■ What the exercise asks ■
Give the listing below again exactly, but without any of its pictures.

****

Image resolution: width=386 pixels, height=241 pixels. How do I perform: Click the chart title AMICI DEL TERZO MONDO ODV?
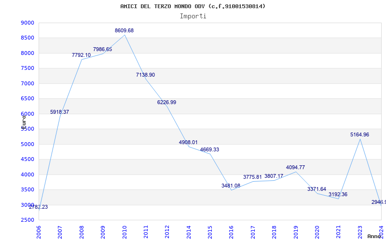pos(193,6)

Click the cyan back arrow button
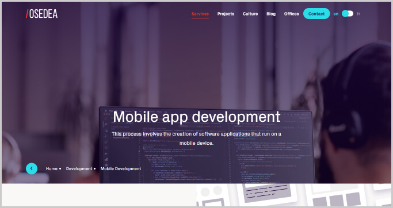point(32,168)
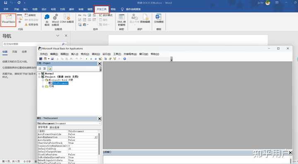Save the project with the VBA floppy icon

point(52,59)
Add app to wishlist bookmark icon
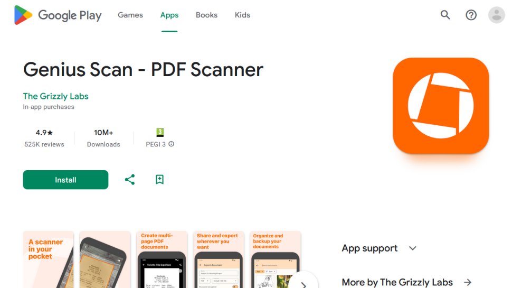512x288 pixels. click(x=160, y=180)
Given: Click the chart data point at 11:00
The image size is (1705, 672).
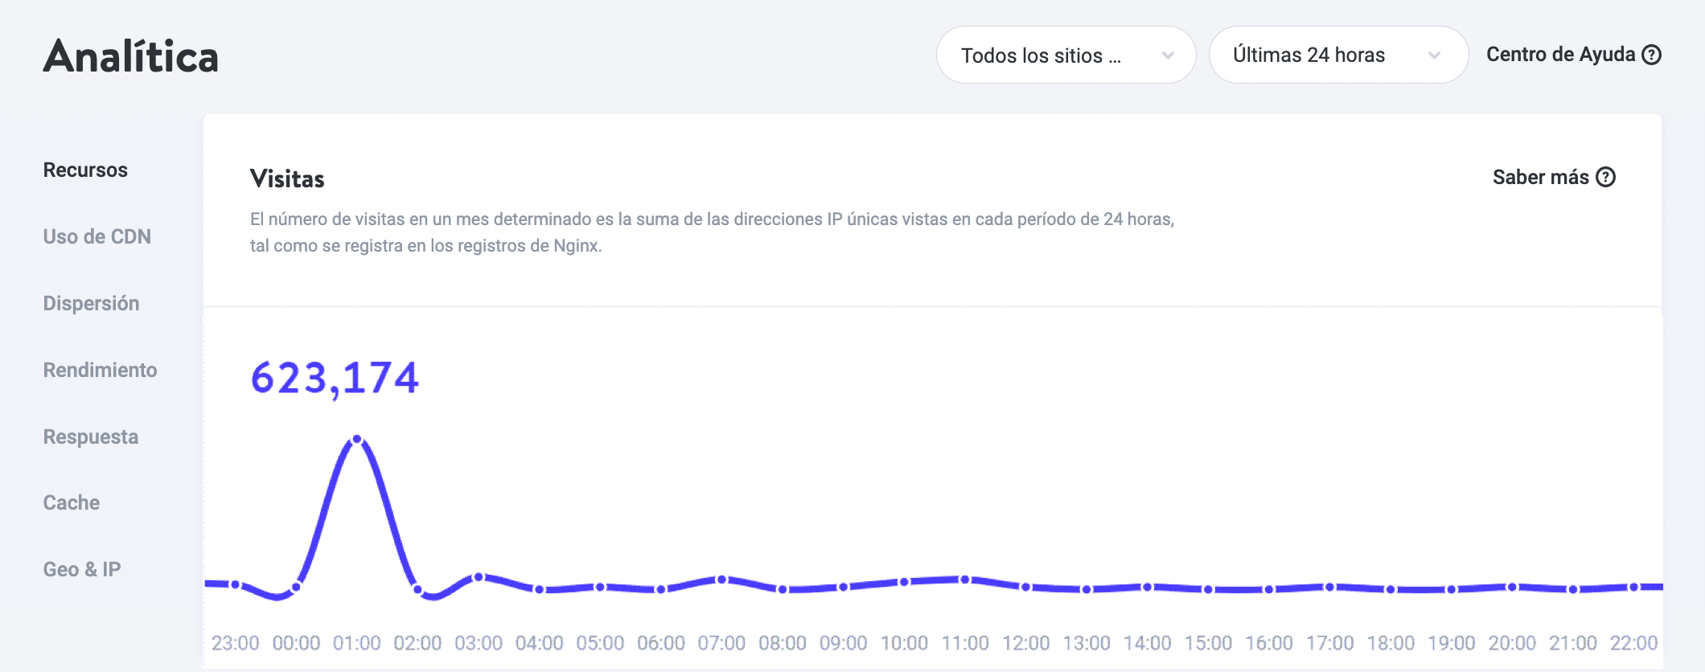Looking at the screenshot, I should point(965,580).
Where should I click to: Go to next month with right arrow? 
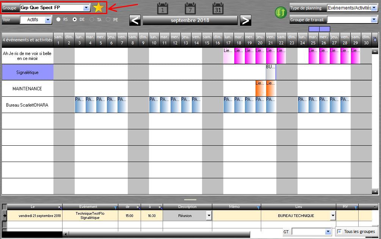[x=246, y=20]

****

■ Response to the exercise ■
Image resolution: width=386 pixels, height=241 pixels. How do I perform: Click the chart title AMICI DEL TERZO MONDO ODV?
pos(193,6)

Click the cyan back arrow button
point(32,168)
Save the project with the VBA floppy icon

point(52,59)
Add app to wishlist bookmark icon
512x288 pixels. click(x=160, y=180)
Given: Click the chart data point at 11:00
The image size is (1705, 672).
Looking at the screenshot, I should point(965,580).
Where should I click to: Go to next month with right arrow? 
[x=246, y=20]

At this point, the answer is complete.